Data extracted from a collection:
________
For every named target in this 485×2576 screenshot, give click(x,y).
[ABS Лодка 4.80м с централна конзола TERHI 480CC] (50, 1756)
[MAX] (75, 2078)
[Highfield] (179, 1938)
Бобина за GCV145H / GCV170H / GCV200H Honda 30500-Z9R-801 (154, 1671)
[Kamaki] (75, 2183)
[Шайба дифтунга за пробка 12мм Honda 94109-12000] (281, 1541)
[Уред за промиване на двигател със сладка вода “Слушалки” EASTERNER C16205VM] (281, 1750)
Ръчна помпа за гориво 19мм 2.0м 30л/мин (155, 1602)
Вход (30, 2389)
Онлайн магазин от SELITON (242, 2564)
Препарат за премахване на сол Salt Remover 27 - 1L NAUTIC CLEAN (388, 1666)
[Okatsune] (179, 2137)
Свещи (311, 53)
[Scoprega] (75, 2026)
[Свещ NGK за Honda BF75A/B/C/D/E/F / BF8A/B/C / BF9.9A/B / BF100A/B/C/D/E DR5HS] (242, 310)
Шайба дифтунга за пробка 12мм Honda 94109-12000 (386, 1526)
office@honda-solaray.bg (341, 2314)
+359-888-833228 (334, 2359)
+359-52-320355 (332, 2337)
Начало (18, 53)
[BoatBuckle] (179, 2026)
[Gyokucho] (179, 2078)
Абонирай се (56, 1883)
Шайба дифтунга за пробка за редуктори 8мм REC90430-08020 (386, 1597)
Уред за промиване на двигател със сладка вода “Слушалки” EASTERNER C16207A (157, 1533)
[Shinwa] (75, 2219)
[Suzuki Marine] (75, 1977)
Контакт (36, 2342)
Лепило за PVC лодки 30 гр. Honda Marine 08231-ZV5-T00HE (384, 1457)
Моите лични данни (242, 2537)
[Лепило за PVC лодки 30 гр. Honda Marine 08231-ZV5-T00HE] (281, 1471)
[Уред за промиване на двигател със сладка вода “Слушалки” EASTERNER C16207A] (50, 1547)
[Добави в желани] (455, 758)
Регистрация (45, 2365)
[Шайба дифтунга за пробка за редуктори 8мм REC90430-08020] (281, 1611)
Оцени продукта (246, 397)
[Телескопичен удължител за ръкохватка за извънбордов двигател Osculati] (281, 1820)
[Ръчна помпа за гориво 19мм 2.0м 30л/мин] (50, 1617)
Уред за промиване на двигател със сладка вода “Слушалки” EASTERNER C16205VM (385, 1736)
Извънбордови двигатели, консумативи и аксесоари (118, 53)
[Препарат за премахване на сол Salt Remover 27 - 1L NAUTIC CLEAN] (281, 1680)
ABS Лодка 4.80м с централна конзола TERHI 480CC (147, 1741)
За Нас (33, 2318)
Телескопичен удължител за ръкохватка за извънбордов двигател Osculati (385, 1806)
________
Problem description => Could you work out how many lines above contain the string "TERHI"? Answer with the number only.

Written response => 2